**Provided material**:
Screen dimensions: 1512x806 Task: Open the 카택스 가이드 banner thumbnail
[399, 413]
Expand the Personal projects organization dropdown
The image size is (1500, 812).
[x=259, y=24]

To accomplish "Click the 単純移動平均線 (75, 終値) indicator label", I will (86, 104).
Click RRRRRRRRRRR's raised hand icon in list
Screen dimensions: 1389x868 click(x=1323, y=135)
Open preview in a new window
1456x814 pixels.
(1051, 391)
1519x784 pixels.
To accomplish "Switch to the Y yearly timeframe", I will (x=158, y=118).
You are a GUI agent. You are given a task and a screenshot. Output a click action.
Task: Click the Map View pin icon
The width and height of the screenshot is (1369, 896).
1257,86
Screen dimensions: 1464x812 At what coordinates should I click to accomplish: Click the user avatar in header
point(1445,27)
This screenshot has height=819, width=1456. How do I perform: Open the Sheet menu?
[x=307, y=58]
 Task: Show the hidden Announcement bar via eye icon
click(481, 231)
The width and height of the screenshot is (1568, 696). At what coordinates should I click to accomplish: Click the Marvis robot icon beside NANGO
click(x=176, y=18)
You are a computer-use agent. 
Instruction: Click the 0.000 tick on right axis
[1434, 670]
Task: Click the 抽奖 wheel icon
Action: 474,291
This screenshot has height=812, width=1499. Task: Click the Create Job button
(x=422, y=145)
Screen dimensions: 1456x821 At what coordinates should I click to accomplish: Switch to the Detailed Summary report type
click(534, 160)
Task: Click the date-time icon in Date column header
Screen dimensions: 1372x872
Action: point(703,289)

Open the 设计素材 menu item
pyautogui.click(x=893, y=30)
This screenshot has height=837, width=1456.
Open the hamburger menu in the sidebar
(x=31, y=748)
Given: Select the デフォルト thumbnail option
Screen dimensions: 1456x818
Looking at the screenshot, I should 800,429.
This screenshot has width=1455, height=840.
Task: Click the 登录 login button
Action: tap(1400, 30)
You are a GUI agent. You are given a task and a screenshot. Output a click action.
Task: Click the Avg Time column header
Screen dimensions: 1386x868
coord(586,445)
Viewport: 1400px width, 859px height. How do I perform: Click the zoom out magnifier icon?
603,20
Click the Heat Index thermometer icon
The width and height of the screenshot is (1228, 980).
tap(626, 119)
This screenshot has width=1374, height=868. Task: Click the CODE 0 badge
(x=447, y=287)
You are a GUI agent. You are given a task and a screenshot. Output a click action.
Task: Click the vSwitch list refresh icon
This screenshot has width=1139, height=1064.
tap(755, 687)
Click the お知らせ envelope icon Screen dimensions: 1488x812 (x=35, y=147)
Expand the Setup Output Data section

**What to produce**: Your answer must be the line containing "Click the お知らせ" through the last line above, copied exactly, with nothing added.

**Task output**:
Click the お知らせ envelope icon Screen dimensions: 1488x812 (x=35, y=147)
Expand the Setup Output Data section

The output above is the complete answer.